*EXTRACTED MATERIAL*.
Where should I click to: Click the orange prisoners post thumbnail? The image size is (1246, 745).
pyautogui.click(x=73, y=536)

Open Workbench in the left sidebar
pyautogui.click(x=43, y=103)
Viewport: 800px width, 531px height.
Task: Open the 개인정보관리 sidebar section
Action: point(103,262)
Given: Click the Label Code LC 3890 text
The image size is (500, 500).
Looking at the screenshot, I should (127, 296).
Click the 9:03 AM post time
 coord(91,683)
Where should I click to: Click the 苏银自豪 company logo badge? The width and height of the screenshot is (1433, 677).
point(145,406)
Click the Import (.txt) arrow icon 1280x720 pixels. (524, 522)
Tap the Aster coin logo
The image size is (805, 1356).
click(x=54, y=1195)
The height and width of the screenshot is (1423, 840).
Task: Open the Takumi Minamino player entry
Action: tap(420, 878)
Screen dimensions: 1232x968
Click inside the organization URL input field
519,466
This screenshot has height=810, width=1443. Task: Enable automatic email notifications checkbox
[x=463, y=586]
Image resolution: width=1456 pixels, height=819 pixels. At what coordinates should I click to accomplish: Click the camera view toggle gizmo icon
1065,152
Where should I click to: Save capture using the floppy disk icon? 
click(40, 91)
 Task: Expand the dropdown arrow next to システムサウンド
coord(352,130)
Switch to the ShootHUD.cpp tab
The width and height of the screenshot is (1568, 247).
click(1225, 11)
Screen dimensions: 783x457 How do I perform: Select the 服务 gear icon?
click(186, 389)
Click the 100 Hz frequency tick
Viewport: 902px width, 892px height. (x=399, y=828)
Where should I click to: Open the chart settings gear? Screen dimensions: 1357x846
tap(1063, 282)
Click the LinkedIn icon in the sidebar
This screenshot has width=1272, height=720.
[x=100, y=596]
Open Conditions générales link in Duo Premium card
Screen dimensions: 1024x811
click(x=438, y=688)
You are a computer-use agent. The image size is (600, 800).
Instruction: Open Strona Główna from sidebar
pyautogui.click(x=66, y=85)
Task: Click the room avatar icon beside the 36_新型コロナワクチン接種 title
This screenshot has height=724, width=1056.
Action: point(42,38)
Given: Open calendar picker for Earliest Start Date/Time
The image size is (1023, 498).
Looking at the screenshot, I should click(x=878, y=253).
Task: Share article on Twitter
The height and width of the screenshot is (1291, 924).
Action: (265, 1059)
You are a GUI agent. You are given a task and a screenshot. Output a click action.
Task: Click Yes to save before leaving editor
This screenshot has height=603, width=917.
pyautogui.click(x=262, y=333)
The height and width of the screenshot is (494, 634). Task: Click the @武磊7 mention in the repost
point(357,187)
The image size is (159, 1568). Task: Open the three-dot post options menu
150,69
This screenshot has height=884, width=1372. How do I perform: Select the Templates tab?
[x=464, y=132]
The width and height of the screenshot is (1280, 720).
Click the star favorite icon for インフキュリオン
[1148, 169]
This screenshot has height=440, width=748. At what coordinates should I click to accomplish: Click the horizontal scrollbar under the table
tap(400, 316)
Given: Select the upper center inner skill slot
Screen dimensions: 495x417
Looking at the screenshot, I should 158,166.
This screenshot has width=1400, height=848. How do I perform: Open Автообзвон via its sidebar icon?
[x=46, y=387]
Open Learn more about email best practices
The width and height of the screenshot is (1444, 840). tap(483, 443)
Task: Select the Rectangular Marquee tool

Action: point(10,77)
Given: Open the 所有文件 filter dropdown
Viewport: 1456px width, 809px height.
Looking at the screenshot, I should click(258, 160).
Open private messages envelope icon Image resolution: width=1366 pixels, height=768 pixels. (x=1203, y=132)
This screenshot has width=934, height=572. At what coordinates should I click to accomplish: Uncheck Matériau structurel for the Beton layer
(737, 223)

*WORK REQUIRED*.
Your answer should hold every line of the entries that contains the string "agent".

*EXERCISE SOLUTION*.
You are a computer-use agent. The image size is (600, 800).
You are a GUI agent. You are given a task and a screenshot. Output a click action.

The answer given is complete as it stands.